Normally I only post the “News You Missed” on Saturdays and I’m done until Monday, but since I’ve been going through my stack of magazines tonight (and I have a touch of insomnia), I wanted to post something that really got my attention.

Esquire in March 2010 (yes, I’m a month behind!) had an interview with Tim Pawlenty, the current Governor of Minnesota and potential Republican candidate for 2012.

Seriously? This man gets it.

In the interview, he says…

“…the Republicans had their shot not long ago to address the real needs and concerns of everyday Americans, and they blew it. I think that’s mitigated by the fact that we had a terrorist incident, there is a war, and there was a lot of proper focus on those issues, but over the time that they were there and had the leadership opportunity, they blew it. We got fired for a reason.”

Hmm. That’s a pretty accurate analysis there. He also says…

“…there are a bunch of people who went and voted for Barack Obama who are now concerned that he’s taken the country in a direction that they don’t like. And they’re not necessarily back to supporting Republicans, but they’re available for us to persuade, and that’s a huge opportunity. Our opportunities for 2010 are tremendous.”

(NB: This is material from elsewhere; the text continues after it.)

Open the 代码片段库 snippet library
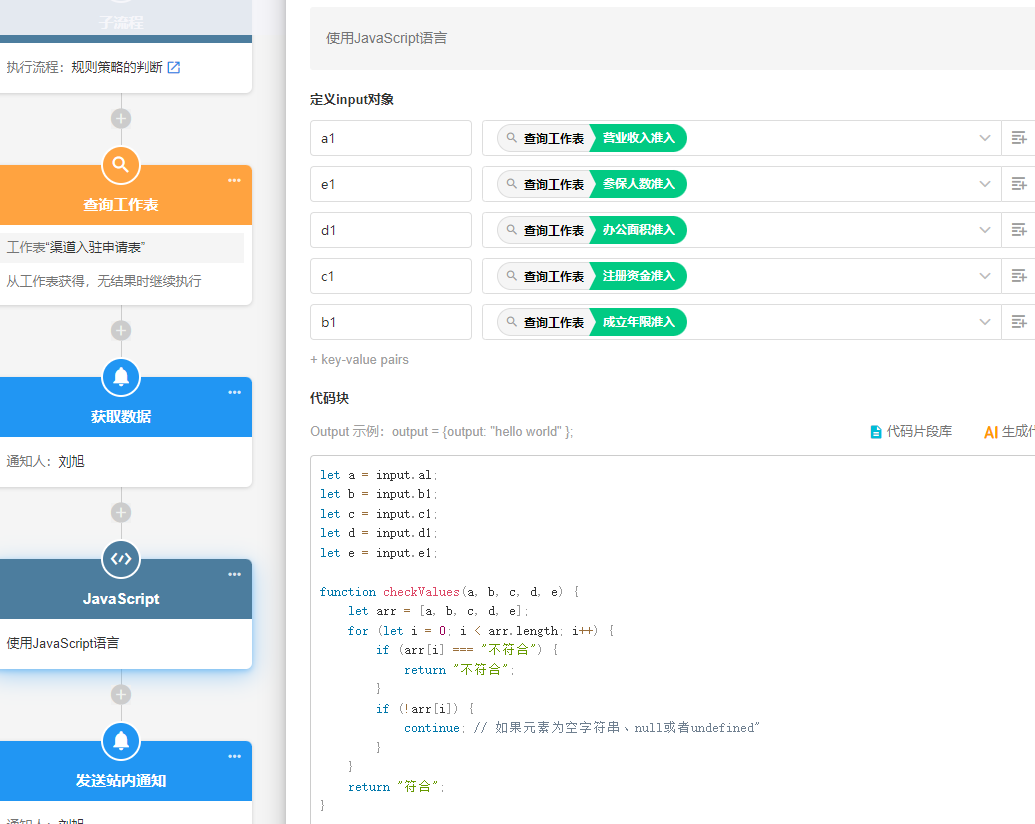Viewport: 1035px width, 824px height. coord(911,432)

…and my “eyebrows over the forehead” moment came when he said…

“Medicare was started a long time ago, and medicine had changed, having gone from clinical practices and hospitalizations to treating more and more conditions with prescription medicines. So it makes sense to extend Medicare benefits to prescription medicines.”

Ho-lee crap. That’s the only health care reform we need! Brilliant!

I have a feeling this man is going to pull an “Obama” on his political party. Right now everyone is focusing on Mitt Romney like the Democrats initially focused on Hillary for 2008. But Pawlenty is the man I would vote for in 2012, especially if Obama continues to bait-and-switch on promises he made during his campaign. (IE: Authorizing ongoing illegal spying on American citizens, continuing the war(s) overseas, not implementing transparency on all government matters, pushing through a mandatory healthcare reform plan where if you don’t accept it you will get fined and possibly put in prison, etc.)

The interview also goes over Pawlenty’s upbringing in a real working class family and also some of his other beliefs on the current state of the union.